Input Tax Credit comes into picture when GST is charged on the supply of services or goods when it is supplied to a taxable person. Here, ‘input’ refers to any goods other than capital goods either used or going to be used by an individual during the course of their business. Taxes paid on such an inward supply of both capital and services inputs are called input taxes. Examples of input taxes can include Central GST, Integrated GST, State GST or Union GST. Although the concept of Input Tax Credit existed under the pre-GST category earlier in the form of service tax, excise duty, and VAT, its range has now been expanded under GST. For an individual to avoid the consequence of paying tax on tax, ITC was inculcated into the GST system.
For every kind of business and registered individuals, the conditions to claim Input Tax Credit under GST has become quite critical to settle the tax liability. However, Tax Credit is the spine of GST and a paramount matter of concern. The rules on Input Tax Credit are quite rigid and its approach is specific.
Input Tax Credit can vary based on each state or country as per their rules and laws. Thus, making it non-applicable to all types of inputs.
What qualifies you to obtain Input Tax Credit?
As a supplier of goods or services:
a. you should have filed the return u/s 39
b. you must ensure to have all your taxes paid in cash or through the utilization of ITC
c. you should ensure the receipt of all your supply
d. you should have invoice or debit note
Also, if you have failed to pay the consideration and tax (other than reverse charge tax), ITC is taken and interest will be added to your output tax liability. This becomes applicable if you have not paid it within 180 days from the date of issue of an invoice. On payment, you are eligible for the ITC again. Post the due date of filing return u/s 39, ITC cannot be taken for the month of September following the end of the FY.
As per the tax component of the cost of capital goods and plant & machinery, ITC will not be allowed. And if the depreciation is claimed on the tax component under the IT Act, then surely ITC will be restricted.
With respect to the Central tax, State tax or Union territory tax, ITC will be applied only after it is made available on the basis of complete utilization of integrated tax.
Limitations on ITC
ITC is curtailed for:
- certain purposes of business wherein the supply is partly used for business and the rest for something else.
- banking/financial institution when they will an option to avail 50% of ITC every month and the remaining goes on lapse.
- businesses where supply is used for effecting partly exempt supplies and partly taxable supplies (inclusive of zero-rated supplies)
- services of servicing, repair and maintenance of vehicles, general insurance, and vessels or aircraft except when they are used for transportation of goods or making a taxable supply of transportation of passengers or for training purposes such as flying aircraft or navigating such vessels.
- works contract services or supplies for the construction of an immovable property (other than plant and machinery) except where input service is used for output supply of works contract service.

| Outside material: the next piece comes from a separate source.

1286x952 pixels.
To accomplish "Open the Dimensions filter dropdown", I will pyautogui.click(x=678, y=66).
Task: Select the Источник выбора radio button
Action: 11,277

- goods stolen, written off, lost, destroyed or disposed of by way of gift or free samples
- any tax paid u/s 74, 129 and 130
- supply used for personal consumption
- travel benefits provided to employees on vacation if the employer is not obligated to provide the same under any law
- supply received by a non-resident taxable person except on goods imported by him
- health services, plastic surgery, and beauty treatment
- supply of outdoor catering services, food, and beverages
- the renting or hiring or leasing of motor vehicles, vessels, and aircraft (except when used for the purposes specified above, life insurance and health insurance)
- motor vehicles with 13 persons (including driver) capacity, except when they are used for making a taxable supply of transportation of passengers or for training on driving such vehicles
ITC on Job Work
Here, the chief manufacturer may send goods for further working to their associated job worker. This will be applied when goods are sent to the job worker in case of a. from the chief manufacturer’s workplace and b. directly from the place of supply of the supplier of such goods.
For instance, a cycle manufacturing firm sends partly assembled cycle to job workers and have them fit a part or remaining part of the cycle. In this case, the chief manufacturer will be allowed to take credit of tax paid on the purchase of such goods sent on job work.
INPUT TAX CREDIT ON STOCK
Input Tax Credit on Stock
A person or business can avail ITC –
- inputs held in stock and in finished/semi-finished goods held in stock.
- on sale, amalgamation, merger, demerger, lease or transfer of the business with specific provisions for transfer of liabilities, ITC which is not taken advantage of, can transfer to the successor.
- supply of capital goods or plant and machinery, on which ITC has been taken, an amount equal to the ITC taken on such capital goods or plant and machinery deducted by the tax on the transaction value or dictated percentage points, whichever is higher, will be paid.
ITC on Distributors
An input service distributor (ISD) can be the head of the office or registered office or branch office of the registered person under GST. Under CGST, SGST, UTGST, IGST or cess, the ISD can collect the ITC on all purchases made and distribute it to all the recipients (respective branches).
In winding up, as input credit will be available to the seller at every stage, the ITC expects to reduce the overall taxes charged on the services/products. Also, if the input credit system works adequately, there may be a reduction in cost for the final consumers.